Nithin Bharadwaj

Posted on May 3

How to Build a Feature Flag System in Go That Handles Rollouts, A/B Tests, and Zero-Risk Deployments

#programming #devto #go #softwareengineering

As a best-selling author, I invite you to explore my books on Amazon. Don't forget to follow me on Medium and show your support. Thank you! Your support means the world!

I remember the first time I pushed a broken feature to production. It wasn’t just embarrassing – it cost us real money. Users saw a half-finished payment form, clicked nothing, and left. That day I promised myself I’d never again release a feature without a kill switch. That promise led me to build the feature flag system I’m going to show you here.

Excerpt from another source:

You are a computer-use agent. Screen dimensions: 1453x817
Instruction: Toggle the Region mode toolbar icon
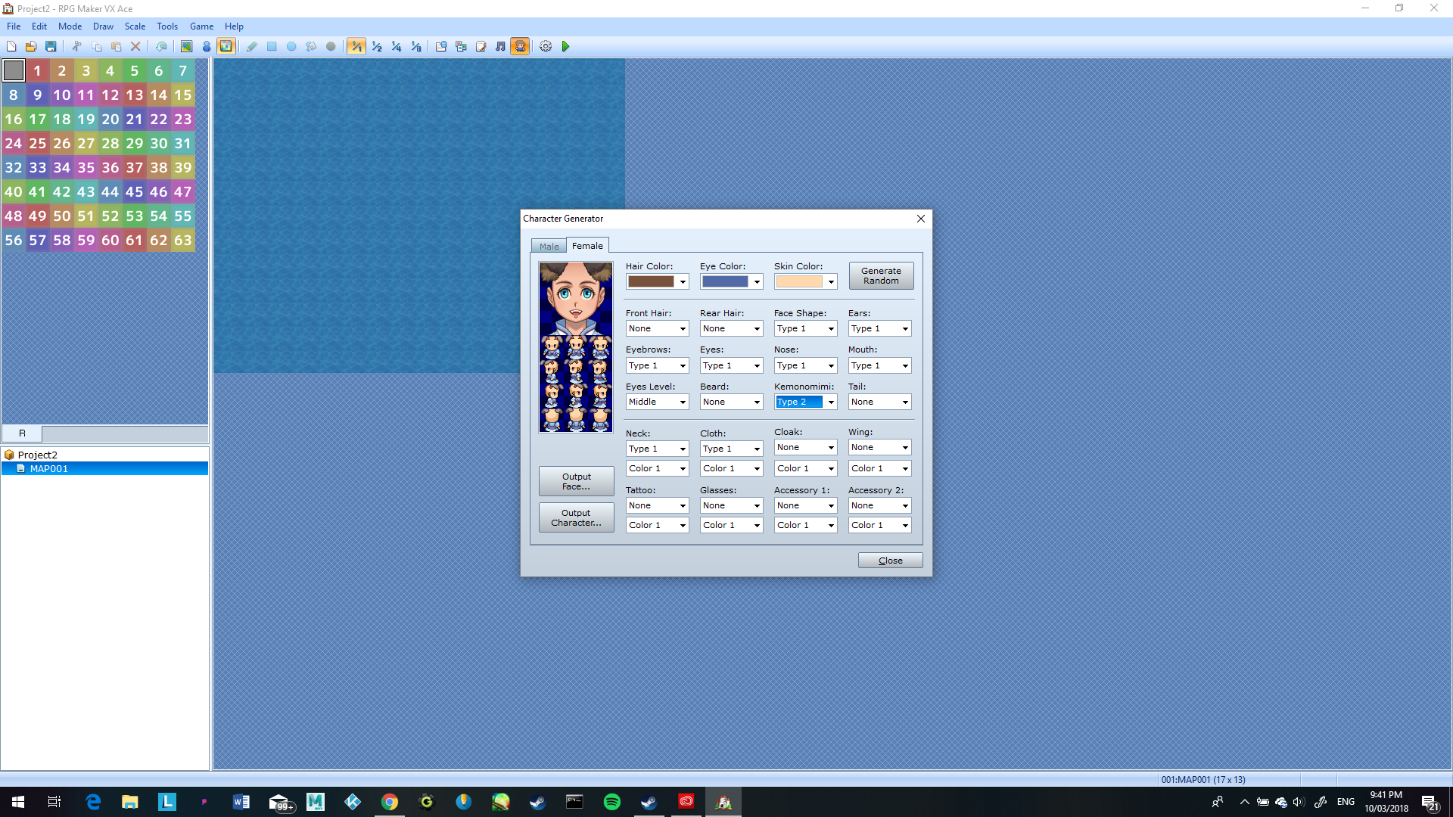tap(226, 47)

A feature flag is a simple on/off switch for a piece of code. But when you add dynamic evaluation – checking user context, rolling out gradually, running A/B tests – it becomes an engine. In Go, you can build one that evaluates flags in microseconds, caches results, and logs every exposure for later analysis. Let me walk you through how I did it.

The core idea

You have a list of flags. Each flag has a key like "new-checkout-flow" and several variants – each variant holds a value. A variant can be a boolean, a string, or even a JSON object. When a request comes in, you look at who the user is, what device they use, where they are. You feed that context into the engine. The engine returns the correct variant.

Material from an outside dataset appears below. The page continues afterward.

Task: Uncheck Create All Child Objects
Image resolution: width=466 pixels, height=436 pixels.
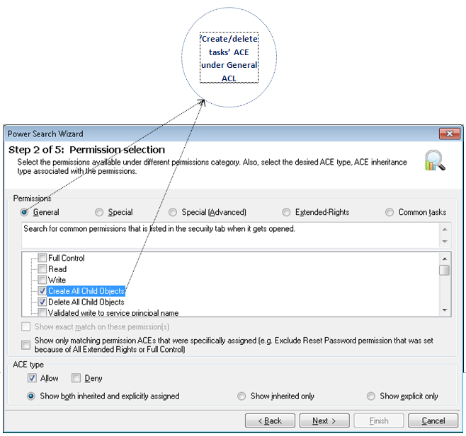Action: coord(42,291)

That sounds simple. But the tricky part is handling targeting rules, gradual rollouts, and experiments without slowing down your main application. My design uses a few core structures: Flag, Variant, TargetingRule, and Experiment. Let me explain each.

The Flag and its parts

A flag has a key, a list of variants, a default variant, a rollout config, and optionally an experiment. The variants are named so you can refer to them in your rules and experiments. For example:

flag := &Flag{
    Key: "new-checkout-flow",
    DefaultVariant: "off",
    Variants: []Variant{
        {Name: "on", Value: true},
        {Name: "off", Value: false},
    },
    Rollout: RolloutConfig{Percentage: 50.0},
    Experiment: &Experiment{
        Name: "checkout-redesign-v2",
        Control: "off",
        Treatment: "on",
        StartAt: time.Now().Add(-1 * time.Hour).Unix(),
        EndAt: time.Now().Add(7 * 24 * time.Hour).Unix(),
    },
}

The rollout percentage says “show this flag to 50% of users.” The experiment overrides that for a fixed time window – half of the 50% will see the new variant, half the old one. But that’s only half the story. Before we even look at rollout or experiments, we check targeting rules.

Targeting rules – who sees what

Targeting rules let you say “if the user is in the beta group, give them variant X.” Each rule has a priority, a condition map, and the variant to assign. The engine iterates rules in priority order and returns the first match.

rule := &TargetingRule{
    FlagKey: "new-checkout-flow",
    Priority: 10,
    Condition: map[string]string{"group": "internal"},
    Variant: "on",
}

In my production system, I load these rules from a remote config service. They give me the power to turn on a feature for just my team without touching the code. The evaluation is straightforward: for each rule, check if every attribute in the condition matches the request context. If yes, return that variant. If no rule matches, we fall back to the rollout logic.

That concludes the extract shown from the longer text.